The history of publishing is packed with pioneering entrepreneurs who would have revelled in the opportunities of the digital revolution
Probably the most prominent ogre in the contemporary book trade is Amazon. By one crude analysis, the recent Penguin-Random House merger is a defensive alliance motivated by "the threat of Amazon". However, for an 18th-century bookseller, say John Murray, whose imprint came to publish Byron, Austen and Darwin, the service offered by Amazon could seem a natural progression – state-of-the-art book distribution. The "threat" comes from Amazon's intentions, its extraordinary grip on the market share of the big conglomerates.
The first John Murray's answer to the book-selling trade wars of late 18th‑century London was simple: he quit the shop floor and became a publisher – just as Amazon has begun to explore the possibilities of publishing. Murray was an innovative entrepreneur, but he was typical of his trade. He was a Tory (in stark contrast to the Whig radicalism of his fiery poet Lord Byron) and the British book trade has always been inherently conservative. Its grandees tend to resist change. Usually, it has been maverick outsiders whose impact on the book world has been the most profound.
Allen Lane, the publisher who created Penguin and became the father of the paperback revolution, was another classic outsider. Born in Bristol in 1902, he left school at 16 and learned the book business on the shop floor, stacking shelves. In the 1920s, Lane was among the first to understand that the impact of the first world war, successive education acts and votes for women had created a potentially huge mass market for cheap books in soft covers. But it wasn't until he took a frustrating train journey to the West Country to stay with his friend, the young crime writer Agatha Christie, that he stumbled on his opportunity.

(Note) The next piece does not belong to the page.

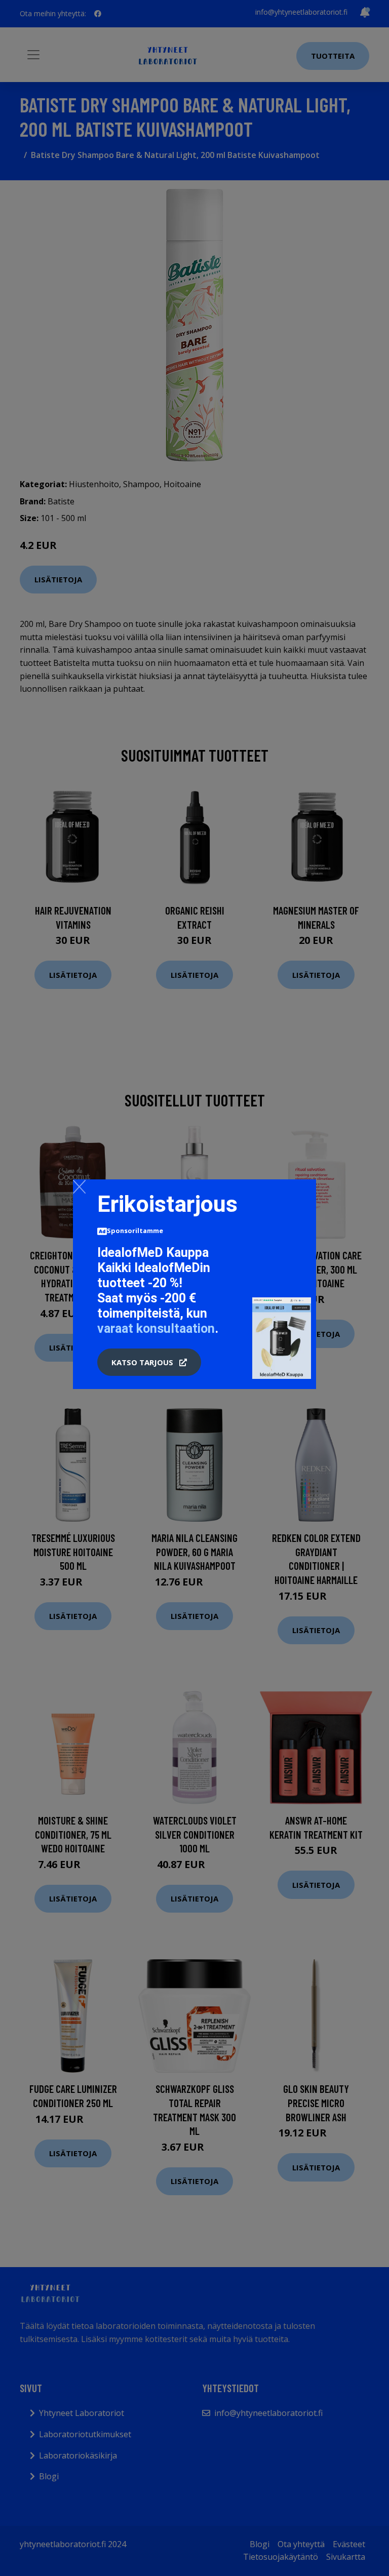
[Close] (79, 1186)
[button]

The story goes that, waiting for his connection at Exeter, Lane could find nothing worth reading on the station bookstall – still an all-too familiar experience. Whereupon Allen Lane had his eureka moment: inexpensive books, in paper covers, at sixpence apiece – the price of a packet of cigarettes. Cheap, attractive paperback editions for a new generation of readers. Bingo! The old guard in London's clubland was horrified. "Far too risky. Far too popular. This fellow threatens the heart and soul of the hardback business." But Lane forged ahead. In 1935 he set up Penguin to produce nothing but paperbacks. He also pioneered the idea of a brand. A uniform type-face. Those famous colour codes: orange for fiction, green for crime, and black for classics. Lane's brainwave was the biggest single book innovation of the 20th century, and in its day the equal of the ebook. For a while, his idea dominated the market. Households across Britain began sprouting those colour-coded spines. A format that at the outset seemed to threaten vested interests became an object of veneration.
Another timely lesson from the Penguin story is Lane's confidence in the taste of the ordinary reader. It has become commonplace, in culturally nervous times, to disparage the mass market. See, for instance, virtually any review of Dan Brown's Inferno or the critical indifference shown towards a popular writer such as Bernard Cornwell.